The process of acquiring knowledge by AlphaGo Zero
"The reason these technical details are stronger than the previous version, we no longer have 
the limits of human knowledge, it can learn to AlphaGo its highest players go field." AlphaGo 
team leader David Silva (Dave Sliver) said.
According to David Silva introduction, AlphaGo Zero uses the new reinforcement learning 
method, let oneself become the teacher. Don't even know what a system to go, just from a 
single neural network, the neural network search algorithm is powerful, the self playing chess.
With the increase of self game, neural network is gradually adjusted, enhance the predictive 
ability of the next step, and ultimately win the game. More powerful, with in-depth training, the 
DeepMind team found that AlphaGo Zero also independently discovered the rules of the game, 
and out of the new strategy, bring new insights into this ancient chess round game.

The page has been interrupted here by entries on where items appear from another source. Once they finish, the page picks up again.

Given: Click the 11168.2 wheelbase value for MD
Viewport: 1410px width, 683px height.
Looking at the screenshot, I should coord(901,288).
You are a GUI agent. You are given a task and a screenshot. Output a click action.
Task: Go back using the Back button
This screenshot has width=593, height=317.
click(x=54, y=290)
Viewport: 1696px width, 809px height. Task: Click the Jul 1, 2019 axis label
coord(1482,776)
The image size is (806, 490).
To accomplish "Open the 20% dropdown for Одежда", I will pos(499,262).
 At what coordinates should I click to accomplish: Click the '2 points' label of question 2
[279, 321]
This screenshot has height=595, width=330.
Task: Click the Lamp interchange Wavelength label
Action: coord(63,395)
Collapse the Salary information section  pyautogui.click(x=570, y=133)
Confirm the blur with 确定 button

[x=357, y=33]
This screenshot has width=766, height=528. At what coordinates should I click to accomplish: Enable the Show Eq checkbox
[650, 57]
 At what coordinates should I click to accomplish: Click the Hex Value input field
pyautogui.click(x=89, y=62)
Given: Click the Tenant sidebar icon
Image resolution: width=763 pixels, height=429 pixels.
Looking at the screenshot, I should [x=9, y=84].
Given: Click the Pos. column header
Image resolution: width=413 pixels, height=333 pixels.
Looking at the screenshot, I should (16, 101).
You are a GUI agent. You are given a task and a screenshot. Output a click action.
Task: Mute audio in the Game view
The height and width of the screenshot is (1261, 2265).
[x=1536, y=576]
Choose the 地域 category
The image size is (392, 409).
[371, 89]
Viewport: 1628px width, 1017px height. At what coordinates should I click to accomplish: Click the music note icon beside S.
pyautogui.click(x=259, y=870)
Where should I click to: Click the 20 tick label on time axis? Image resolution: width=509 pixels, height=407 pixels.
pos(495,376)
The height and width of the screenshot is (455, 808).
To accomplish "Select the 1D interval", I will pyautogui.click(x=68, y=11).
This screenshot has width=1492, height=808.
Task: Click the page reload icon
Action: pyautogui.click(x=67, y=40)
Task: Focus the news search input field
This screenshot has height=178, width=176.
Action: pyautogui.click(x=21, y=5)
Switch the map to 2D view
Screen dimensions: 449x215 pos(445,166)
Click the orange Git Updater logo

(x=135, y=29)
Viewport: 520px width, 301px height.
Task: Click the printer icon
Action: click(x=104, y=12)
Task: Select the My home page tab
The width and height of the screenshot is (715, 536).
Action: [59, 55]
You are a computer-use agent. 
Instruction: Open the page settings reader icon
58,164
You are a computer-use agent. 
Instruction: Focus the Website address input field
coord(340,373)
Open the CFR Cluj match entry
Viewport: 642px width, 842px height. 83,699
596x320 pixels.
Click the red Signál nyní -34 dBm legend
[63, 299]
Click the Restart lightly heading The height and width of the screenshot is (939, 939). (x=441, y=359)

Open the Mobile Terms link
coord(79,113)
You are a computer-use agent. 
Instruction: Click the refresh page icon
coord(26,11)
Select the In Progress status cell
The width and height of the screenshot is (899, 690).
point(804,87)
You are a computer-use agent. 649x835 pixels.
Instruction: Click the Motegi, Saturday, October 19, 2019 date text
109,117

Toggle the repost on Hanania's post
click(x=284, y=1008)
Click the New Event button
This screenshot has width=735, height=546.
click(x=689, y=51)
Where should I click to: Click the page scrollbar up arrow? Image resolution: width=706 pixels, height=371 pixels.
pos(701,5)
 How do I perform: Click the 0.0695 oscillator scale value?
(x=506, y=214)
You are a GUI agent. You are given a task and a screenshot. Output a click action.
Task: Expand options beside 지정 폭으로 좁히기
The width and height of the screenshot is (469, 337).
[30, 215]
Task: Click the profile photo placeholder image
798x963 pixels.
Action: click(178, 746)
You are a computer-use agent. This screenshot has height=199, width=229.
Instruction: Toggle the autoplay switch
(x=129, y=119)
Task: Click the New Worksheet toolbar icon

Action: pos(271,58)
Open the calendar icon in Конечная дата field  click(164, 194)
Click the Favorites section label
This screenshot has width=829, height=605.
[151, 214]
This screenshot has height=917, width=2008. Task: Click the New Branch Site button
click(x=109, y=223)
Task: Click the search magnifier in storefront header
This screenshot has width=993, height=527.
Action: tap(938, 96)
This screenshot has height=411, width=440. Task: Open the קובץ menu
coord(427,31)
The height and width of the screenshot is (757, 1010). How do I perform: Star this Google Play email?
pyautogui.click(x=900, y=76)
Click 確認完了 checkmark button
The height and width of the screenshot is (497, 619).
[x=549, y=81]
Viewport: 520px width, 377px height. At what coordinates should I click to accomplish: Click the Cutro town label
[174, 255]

Self study for 3 days, beat the old version of AlphaGo

In addition to the above differences, AlphaGo Zero in 3 aspects compared with the previous 
version has obvious difference
The training time axis of AlphaGo-Zero
First, AlphaGo Zero only uses black and white on the chessboard as input, while the former 
includes a small number of artificially designed feature inputs
Secondly, AlphaGo Zero uses only a single neural network. In previous versions, the AlphaGo 
uses the strategy of "network" to choose the next move, and the use of "value network" to 
forecast each step after the winner. But in the new version, the two neural network can be made 
one. It can get the training and evaluation more efficient.
Third, AlphaGo Zero does not use the fast, random walk method. In previous versions, AlphaGo 
is fast walk method to predict which game player will win the game from the current situation. 
On the contrary, the new version is to rely on the high quality of the neural network to evaluate 
game situation.

AlphaGo several versions of the rankings
According to Kazakhstan Biscay and Silva introduction, these different help version of AlphaGo 
has improved in the system, and the change of the algorithm make the system to become 
stronger and more effective.
After just 3 days of self training, AlphaGo Zero on the strong beats the previous victory over Li 
Shishi in the old version of AlphaGo, they are 100:0. After 40 days of self training, AlphaGo Zero 
beat AlphaGo Master version. "Master" beat the world's top players, even including kija ranked 
first in the world.
To promote the progress of human society using artificial intelligence DeepMind mission, the 
ultimate AlphaGo didn't go, their goal has been to use AlphaGo to create a general, explore the 
ultimate tools of the universe of.AlphaGo Zero's ascension, let DeepMind see a change in the 
fate of mankind by using the artificial intelligence technology breakthrough. They are currently 
active and the British medical institutions and power energy sector cooperation, improve the 
treatment efficiency and energy efficiency.